Problem to work on >> Answer with the exact lines of the following material from the one containing "At what coordinates" through the one containing "The image size is (147, 147).", both end lines included.

Data for the task >>

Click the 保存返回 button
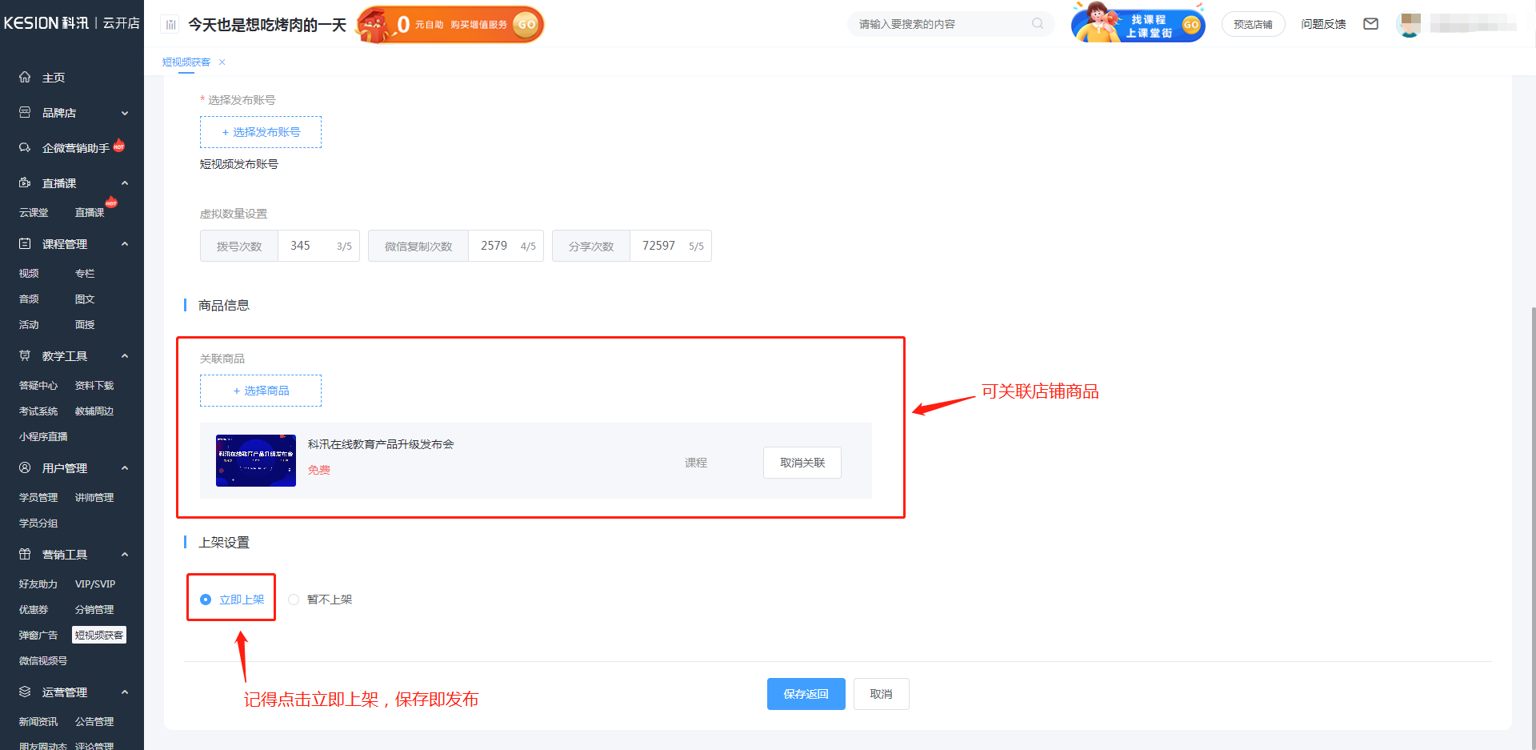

...

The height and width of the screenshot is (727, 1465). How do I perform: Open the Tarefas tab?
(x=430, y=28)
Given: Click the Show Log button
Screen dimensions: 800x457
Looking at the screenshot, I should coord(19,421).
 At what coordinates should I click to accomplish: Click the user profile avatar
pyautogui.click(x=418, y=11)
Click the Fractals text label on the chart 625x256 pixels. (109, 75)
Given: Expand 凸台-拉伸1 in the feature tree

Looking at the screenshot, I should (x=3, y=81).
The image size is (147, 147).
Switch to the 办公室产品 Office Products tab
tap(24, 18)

Solution to this problem >>
 At what coordinates should I click to accomplish: Click the user profile avatar
pyautogui.click(x=418, y=11)
Click the Fractals text label on the chart 625x256 pixels. (109, 75)
Given: Expand 凸台-拉伸1 in the feature tree

Looking at the screenshot, I should (x=3, y=81).
The image size is (147, 147).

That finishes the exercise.